Homebuying Articles Mortgage Interest Rates 101

Mortgage Interest Rates 101

Greenwood Tracy Hills

If you’re embarking on the journey to become a homeowner for the first time, there are probably a lot of new terms you’re learning, or terms you’ve heard before that you now need to fully grasp.

Most likely, interest rates are one of those terms. Here is some basic information to help you understand what they are, how they’re determined and most importantly: how they’ll affect you and your budget as a homebuyer!

Interest Rates & Mortgage Payments

A mortgage is a loan you use to purchase a home, and the interest rate determines the percentage of interest charged on that loan. Mortgage interest is essentially the fee you pay for the ability to borrow money to purchase a home.

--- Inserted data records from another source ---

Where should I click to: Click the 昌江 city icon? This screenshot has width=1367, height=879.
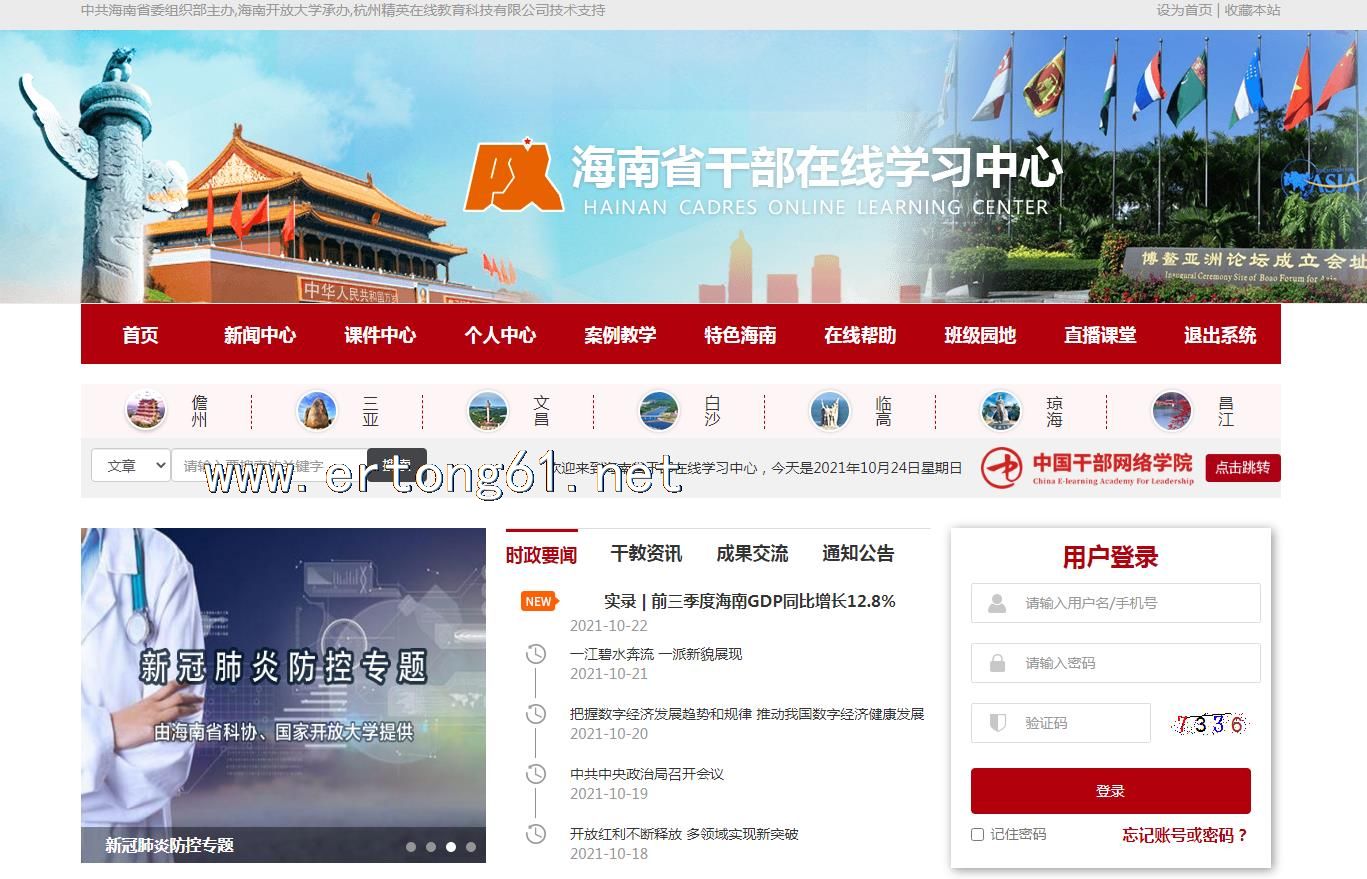1172,411
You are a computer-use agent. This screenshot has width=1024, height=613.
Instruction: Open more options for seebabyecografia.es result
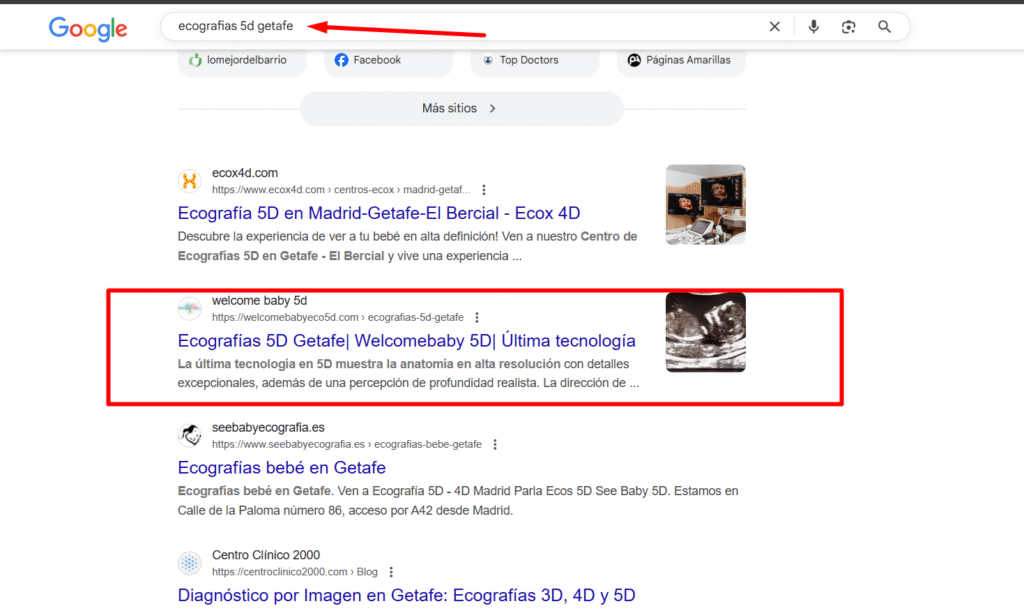click(x=495, y=444)
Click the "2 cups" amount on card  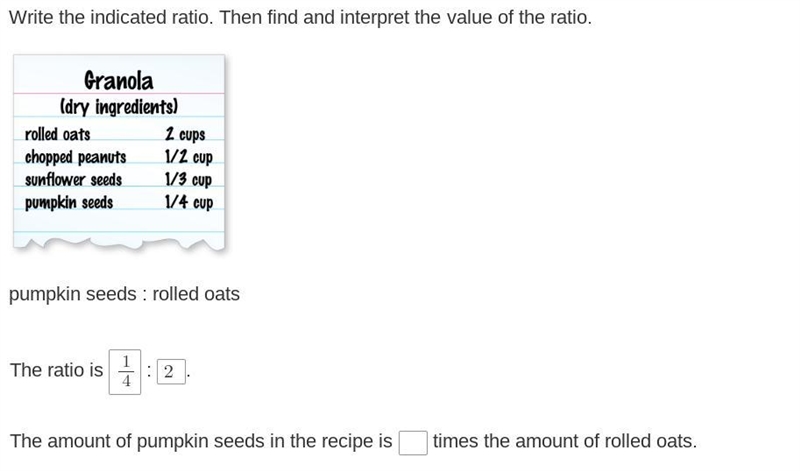(x=185, y=134)
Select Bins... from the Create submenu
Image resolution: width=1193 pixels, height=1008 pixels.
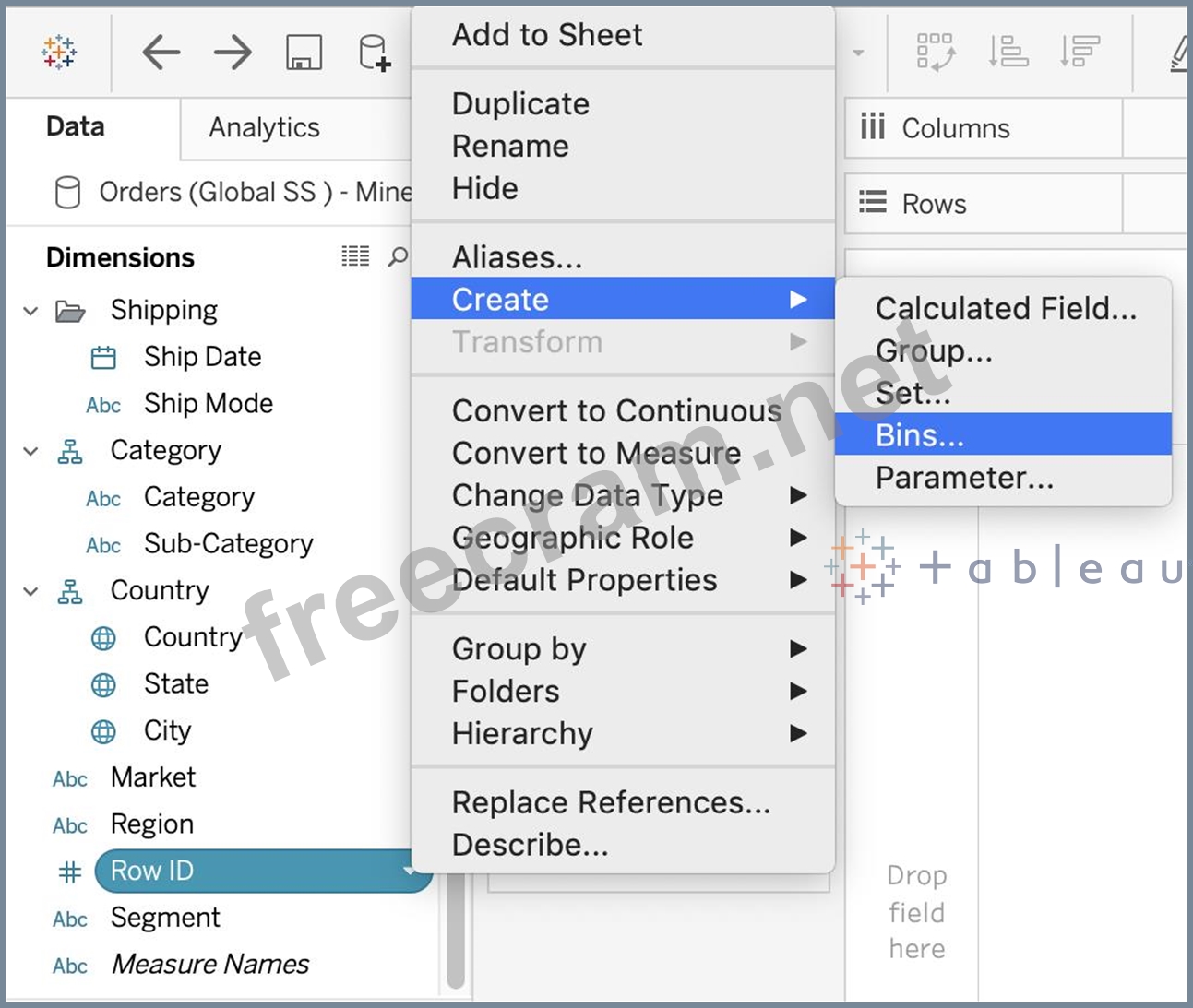(x=920, y=435)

So, your mortgage payment consists of money toward the principal (loan amount) interest charged to borrow that amount and a few other factors such as taxes, insurance and more.

How are Interest Rates Set

Unfortunately, there is no quick and easy answer to this question. But overall, federal interest rates are set on a national scale and influence interest rates within your state and local economy. They’re also set based on your debt-to-income ratio and credit score.

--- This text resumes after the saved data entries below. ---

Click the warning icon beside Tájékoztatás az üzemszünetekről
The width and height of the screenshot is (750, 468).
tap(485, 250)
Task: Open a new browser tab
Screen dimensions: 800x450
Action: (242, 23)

If you have a history of bad credit, a lender is likely going to consider you a higher risk, resulting in a higher interest rate. If you have excellent credit, vice versa.

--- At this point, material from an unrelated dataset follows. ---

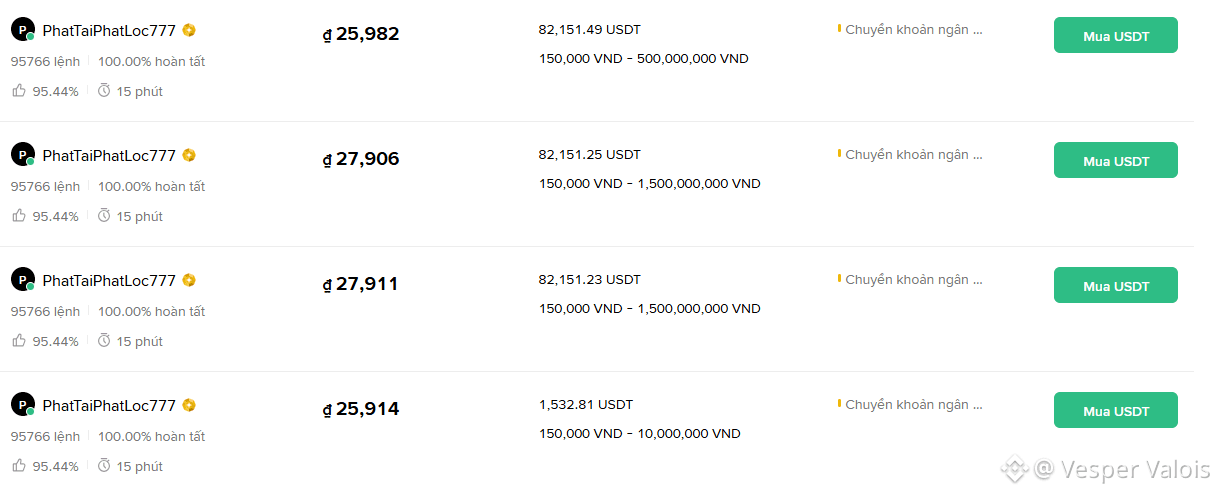This screenshot has width=1218, height=494.
Task: Click the avatar of the ₫25,982 seller
Action: click(23, 30)
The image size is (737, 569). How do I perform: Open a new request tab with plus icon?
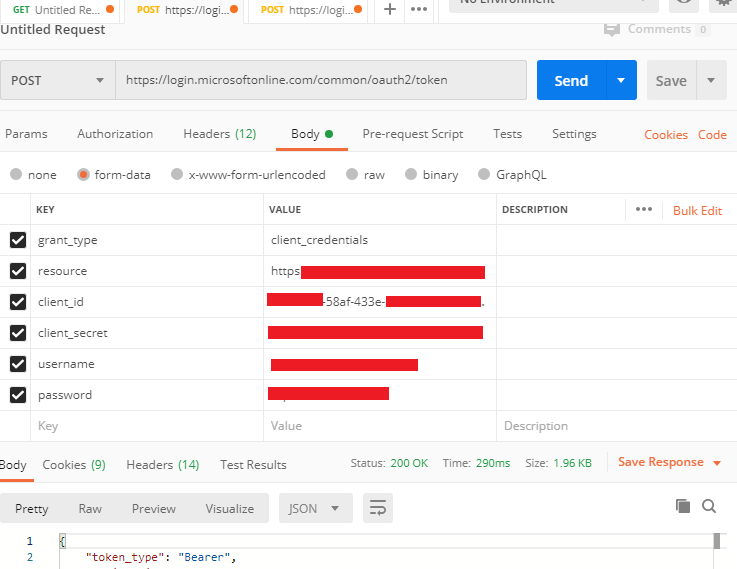[x=390, y=9]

But generally, current economics and federal interest rates are the starting place for your interest rate determination, regardless of the type of loan.

Types of Interest Rates

There are two main types of interest rates, fixed rates and adjustable rates.

Fixed-rate conventional mortgages lock in the rate of the loan for the entire life of the loan. So, if you have a 30-year fixed-rate mortgage at 7%, your P&I interest rate will remain at 7% from year 1 to year 30 if you chose not to refinance.

Adjustable-rate mortgages (ARMs) have a rate that is flexible for the life of the loan, so monthly payments change over the life of the loan. Often times with an ARM, the lender will give a lower rate at the beginning of the loan but the rates may change after that initial period, sometimes as often as once a year.

The type of loan you opt for may depend on a variety of unique factors to fit your specific financial situation.

Date the Rate, Marry the Home

The idea of marry the home but date the rate is all about finding the perfect home you’ll want to be in for years to come. If you can afford the mortgage and you find a home you love, it is a great time to buy!

Dating the rate refers to the ability to refinance the rate available at the time you purchase a home. It’s about the potential to refinance your rate if interest rates lower in the future. An important factor in homebuying is that when rates lower, competition tends to increase. So if you can afford the mortgage – even at a higher rate than you desire – it might give you an edge due to lower competition.